TEXTO EM ESTUDO »

<<<<

Também afirmaram que os americanos estavam sendo espoliados. As franquias na cobertura de saúde eram altas demais, eles reclamaram; as mensalidades dos planos de saúde idem. Eles prometeram que reduziriam esses custos, para oferecer, como Donald Trump prometeu que faria, cobertura "muito menos cara e muito melhor".

E enquanto isso, eles prometeram que preservariam as coisas que as pessoas aprovam no Obamacare (mesmo que os eleitores não saibam que as coisas de que gostam derivam do Obamacare). Ninguém seria excluído do programa federal de saúde Medicaid; ninguém perderia o acesso a planos de saúde de custo razoável em função de problemas de saúde pré-existentes.

E então veio a realidade do projeto de lei republicano. O Obamacare foi debatido e analisado por muitos meses; o Trumpcare foi montado tão rápido que é difícil acreditar que número significativo daqueles que votaram sua aprovação tenha tido tempo de lê-lo. E o projeto teve sua aprovação acelerada na Câmara a fim de evitar que o Serviço Orçamentário do Congresso tivesse tempo para calcular seu custo, seu efeito sobre a cobertura de saúde, ou qualquer outra coisa.

Mesmo sem a análise devida, porém, fica claro que o Trumpcare viola todas as promessas que os republicanos fizeram quanto à saúde. As franquias subirão, em vez de cair, porque as operadoras de planos de saúde serão liberadas para oferecer cobertura de qualidade inferior. As mensalidades podem cair para algumas poucas pessoas mais jovens, saudáveis e afluentes, mas subirão, em alguns casos violentamente, para as pessoas mais velhas (porque o ágio por idade crescerá), para os doentes (porque a proteção contra discriminação baseada em históricos médicos será removida), e para os pobres (porque os subsídios serão cortados).

>>>>

Prossiga com o texto sobre o Trumpcare a partir da última frase apresentada. A listagem que vem a seguir é um material independente do texto.

DADOS ARMAZENADOS »
<<<<

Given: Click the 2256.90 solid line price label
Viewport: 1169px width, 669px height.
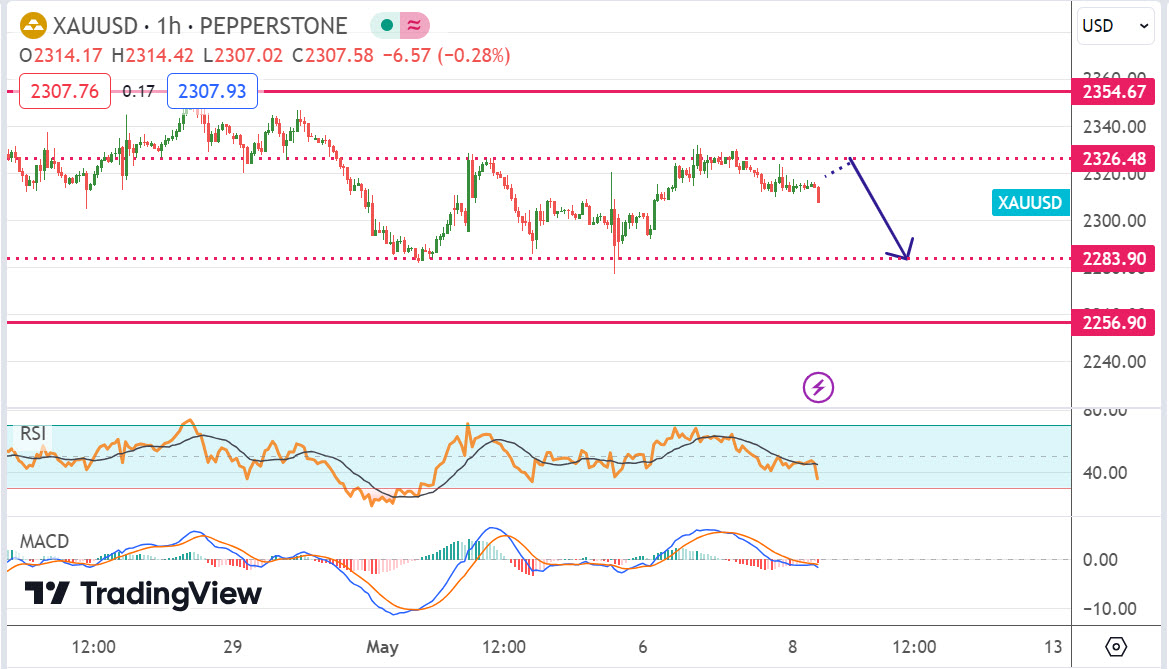Looking at the screenshot, I should point(1112,322).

>>>>

RESPOSTA DA TAREFA »
Muitas pessoas com problemas de saúde pré-existentes descobrirão que planos de saúde que as atendam ou não existem ou têm custos completamente inacessíveis.

E o Medicaid passará por cortes cada vez maiores ao longo do tempo.

A coisa mais importante, porém, não é só perceber que os republicanos estão violando suas promessas, mas perceber que o fazem propositadamente. Não estamos falando de uma daquelas situações em que as pessoas tentam fazer o que prometeram mas não conseguem. O que temos neste caso é um ato de traição deliberada: tudo o que o Trumpcare contém foi concebido para fazer exatamente o oposto do que Trump, Paul Ryan e os demais republicanos prometeram que faria.

O que traz duas questões: por que eles estão agindo assim e por que acham que escaparão impunes?

Parte da resposta à primeira pergunta é, presumivelmente, cobiça pura e simples. Dezenas de milhões de americanos perderiam sua cobertura de saúde mas —de acordo com estimativas independentes sobre uma versão anterior do Trumpcare— as pessoas com renda anual superior a US$ 1 milhão economizariam em média US$ 50 mil por ano.

E existe uma facção poderosa no Partido Republicano para a qual cortar os impostos dos ricos é mais ou menos a única coisa que importa.

E, de um ponto de vista mais subjetivo, você não tem a impressão de que Donald Trump extrai grande prazer em trapacear as pessoas que cometem o erro de confiar nele?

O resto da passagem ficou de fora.